━━━ GIVEN INFORMATION

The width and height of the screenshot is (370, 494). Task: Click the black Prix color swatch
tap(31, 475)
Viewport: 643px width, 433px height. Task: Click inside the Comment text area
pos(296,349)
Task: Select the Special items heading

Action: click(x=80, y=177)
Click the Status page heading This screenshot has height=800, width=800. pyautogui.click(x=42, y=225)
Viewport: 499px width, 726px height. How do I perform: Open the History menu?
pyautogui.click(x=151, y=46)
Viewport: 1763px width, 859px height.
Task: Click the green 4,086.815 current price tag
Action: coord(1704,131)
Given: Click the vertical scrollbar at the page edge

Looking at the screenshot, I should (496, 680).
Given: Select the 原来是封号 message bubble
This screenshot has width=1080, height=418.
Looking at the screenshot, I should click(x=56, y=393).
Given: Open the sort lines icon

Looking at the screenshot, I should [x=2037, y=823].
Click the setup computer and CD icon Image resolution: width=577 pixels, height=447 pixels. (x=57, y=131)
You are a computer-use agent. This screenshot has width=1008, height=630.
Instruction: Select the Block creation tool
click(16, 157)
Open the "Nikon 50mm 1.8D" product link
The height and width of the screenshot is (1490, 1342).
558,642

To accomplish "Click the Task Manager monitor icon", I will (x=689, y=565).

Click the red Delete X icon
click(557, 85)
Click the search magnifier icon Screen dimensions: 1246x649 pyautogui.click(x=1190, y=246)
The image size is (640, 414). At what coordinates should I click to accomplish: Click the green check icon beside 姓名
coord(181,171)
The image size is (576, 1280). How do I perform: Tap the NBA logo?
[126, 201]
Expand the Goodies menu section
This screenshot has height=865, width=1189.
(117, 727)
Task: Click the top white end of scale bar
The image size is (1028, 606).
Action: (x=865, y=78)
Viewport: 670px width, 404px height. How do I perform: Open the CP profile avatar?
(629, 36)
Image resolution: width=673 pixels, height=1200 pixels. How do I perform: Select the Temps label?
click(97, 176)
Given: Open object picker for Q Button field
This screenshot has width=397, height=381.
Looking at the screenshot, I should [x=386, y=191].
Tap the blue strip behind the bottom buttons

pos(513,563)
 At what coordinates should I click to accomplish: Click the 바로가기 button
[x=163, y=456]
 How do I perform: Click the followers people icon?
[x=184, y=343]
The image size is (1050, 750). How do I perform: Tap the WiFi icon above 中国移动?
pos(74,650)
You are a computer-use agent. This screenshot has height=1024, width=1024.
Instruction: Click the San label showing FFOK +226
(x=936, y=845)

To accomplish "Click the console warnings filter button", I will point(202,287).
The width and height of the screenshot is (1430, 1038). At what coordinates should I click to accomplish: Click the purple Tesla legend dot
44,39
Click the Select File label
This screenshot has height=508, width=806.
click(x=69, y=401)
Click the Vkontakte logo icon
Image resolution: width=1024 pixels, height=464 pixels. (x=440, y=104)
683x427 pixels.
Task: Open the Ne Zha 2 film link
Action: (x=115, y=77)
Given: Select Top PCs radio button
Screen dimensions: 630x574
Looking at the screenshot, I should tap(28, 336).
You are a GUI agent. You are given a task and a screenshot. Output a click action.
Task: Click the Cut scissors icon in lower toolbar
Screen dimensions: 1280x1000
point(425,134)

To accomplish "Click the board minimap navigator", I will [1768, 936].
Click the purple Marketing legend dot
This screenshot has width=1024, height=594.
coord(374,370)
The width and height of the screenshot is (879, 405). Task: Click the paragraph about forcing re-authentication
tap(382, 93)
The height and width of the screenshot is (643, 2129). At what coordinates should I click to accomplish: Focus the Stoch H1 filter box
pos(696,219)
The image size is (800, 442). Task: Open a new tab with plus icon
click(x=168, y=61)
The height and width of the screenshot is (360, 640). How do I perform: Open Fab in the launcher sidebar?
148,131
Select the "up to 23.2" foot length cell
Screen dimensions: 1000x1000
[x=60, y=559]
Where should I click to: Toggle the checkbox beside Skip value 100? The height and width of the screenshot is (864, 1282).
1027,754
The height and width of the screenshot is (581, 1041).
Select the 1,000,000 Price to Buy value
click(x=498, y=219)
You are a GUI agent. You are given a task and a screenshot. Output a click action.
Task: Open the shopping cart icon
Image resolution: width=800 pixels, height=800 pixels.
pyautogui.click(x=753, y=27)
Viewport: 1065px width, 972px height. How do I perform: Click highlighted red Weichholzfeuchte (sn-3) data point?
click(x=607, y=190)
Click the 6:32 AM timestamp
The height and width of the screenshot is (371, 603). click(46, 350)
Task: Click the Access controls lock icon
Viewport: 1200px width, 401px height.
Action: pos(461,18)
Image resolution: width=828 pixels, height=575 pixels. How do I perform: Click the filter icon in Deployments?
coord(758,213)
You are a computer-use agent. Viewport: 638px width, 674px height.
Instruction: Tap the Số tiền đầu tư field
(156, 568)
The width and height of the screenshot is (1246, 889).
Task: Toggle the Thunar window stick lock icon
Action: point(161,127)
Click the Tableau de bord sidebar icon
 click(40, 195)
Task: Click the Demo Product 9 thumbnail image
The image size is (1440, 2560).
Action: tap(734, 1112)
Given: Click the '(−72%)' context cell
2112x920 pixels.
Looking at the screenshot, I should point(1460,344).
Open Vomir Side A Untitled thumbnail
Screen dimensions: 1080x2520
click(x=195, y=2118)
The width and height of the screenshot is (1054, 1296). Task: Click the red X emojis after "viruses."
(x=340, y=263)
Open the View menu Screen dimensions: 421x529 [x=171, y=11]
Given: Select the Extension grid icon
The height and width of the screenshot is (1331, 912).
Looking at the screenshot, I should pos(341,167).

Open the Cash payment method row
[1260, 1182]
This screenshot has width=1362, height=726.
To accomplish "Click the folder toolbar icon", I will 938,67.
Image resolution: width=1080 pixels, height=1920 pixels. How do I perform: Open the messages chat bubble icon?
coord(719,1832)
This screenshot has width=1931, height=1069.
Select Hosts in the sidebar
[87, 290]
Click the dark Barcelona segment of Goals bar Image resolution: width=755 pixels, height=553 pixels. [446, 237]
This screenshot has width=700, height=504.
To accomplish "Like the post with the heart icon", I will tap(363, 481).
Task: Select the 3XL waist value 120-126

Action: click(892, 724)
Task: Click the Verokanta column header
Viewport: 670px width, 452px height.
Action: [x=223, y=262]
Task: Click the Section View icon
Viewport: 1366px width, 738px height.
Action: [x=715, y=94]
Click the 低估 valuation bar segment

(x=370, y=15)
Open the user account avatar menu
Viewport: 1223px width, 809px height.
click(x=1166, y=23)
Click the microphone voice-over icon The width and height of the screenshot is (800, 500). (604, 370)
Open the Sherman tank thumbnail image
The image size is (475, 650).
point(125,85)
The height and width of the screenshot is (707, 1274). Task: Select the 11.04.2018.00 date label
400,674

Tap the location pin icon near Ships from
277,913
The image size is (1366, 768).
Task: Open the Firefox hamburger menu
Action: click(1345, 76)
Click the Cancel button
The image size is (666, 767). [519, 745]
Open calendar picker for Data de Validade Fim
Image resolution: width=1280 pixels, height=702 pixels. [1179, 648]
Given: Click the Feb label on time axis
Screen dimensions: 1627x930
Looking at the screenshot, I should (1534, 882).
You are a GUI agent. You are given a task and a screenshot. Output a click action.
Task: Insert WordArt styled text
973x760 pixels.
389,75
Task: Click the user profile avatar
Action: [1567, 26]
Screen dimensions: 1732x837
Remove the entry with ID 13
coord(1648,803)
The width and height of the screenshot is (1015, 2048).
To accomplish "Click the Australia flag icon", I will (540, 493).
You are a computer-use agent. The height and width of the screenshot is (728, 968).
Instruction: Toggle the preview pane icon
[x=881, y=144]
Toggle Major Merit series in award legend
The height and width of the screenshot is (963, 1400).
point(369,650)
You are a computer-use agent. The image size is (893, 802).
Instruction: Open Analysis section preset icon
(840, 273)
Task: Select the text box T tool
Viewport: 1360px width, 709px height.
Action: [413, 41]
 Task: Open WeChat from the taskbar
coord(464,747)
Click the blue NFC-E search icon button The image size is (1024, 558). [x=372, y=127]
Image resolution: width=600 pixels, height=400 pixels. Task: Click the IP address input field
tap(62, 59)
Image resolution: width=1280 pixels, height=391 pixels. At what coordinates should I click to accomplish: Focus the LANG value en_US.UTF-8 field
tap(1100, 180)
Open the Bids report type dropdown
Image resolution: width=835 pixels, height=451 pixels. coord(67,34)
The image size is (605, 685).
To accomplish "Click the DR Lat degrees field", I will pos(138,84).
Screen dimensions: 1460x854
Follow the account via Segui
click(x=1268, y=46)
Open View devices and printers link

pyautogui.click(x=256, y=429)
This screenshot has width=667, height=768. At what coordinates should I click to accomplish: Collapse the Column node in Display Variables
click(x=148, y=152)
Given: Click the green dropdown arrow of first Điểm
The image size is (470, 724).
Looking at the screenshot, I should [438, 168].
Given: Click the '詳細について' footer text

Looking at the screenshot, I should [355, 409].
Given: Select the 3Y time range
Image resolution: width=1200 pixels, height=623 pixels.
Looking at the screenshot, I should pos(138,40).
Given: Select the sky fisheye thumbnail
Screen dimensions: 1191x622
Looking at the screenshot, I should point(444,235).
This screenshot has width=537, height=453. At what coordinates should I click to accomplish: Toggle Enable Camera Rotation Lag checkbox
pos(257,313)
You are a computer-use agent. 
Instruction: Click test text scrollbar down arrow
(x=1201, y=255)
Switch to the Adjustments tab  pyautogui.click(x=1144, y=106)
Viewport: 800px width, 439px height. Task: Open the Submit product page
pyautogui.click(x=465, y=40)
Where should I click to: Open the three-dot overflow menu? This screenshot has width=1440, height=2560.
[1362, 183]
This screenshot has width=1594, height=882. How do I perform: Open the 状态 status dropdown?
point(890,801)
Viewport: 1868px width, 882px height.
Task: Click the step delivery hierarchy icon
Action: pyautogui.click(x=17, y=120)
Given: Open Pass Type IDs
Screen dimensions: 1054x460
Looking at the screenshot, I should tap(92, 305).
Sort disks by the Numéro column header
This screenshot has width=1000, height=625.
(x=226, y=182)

━━━━━━

▶ _EXERCISE OBJECTIVE_
Copy each line in the entries above where the word "toolbar" shows up.

▶ _SOLVED EXERCISE_
Task: Click the Cut scissors icon in lower toolbar
To accomplish "Click the folder toolbar icon", I will 938,67.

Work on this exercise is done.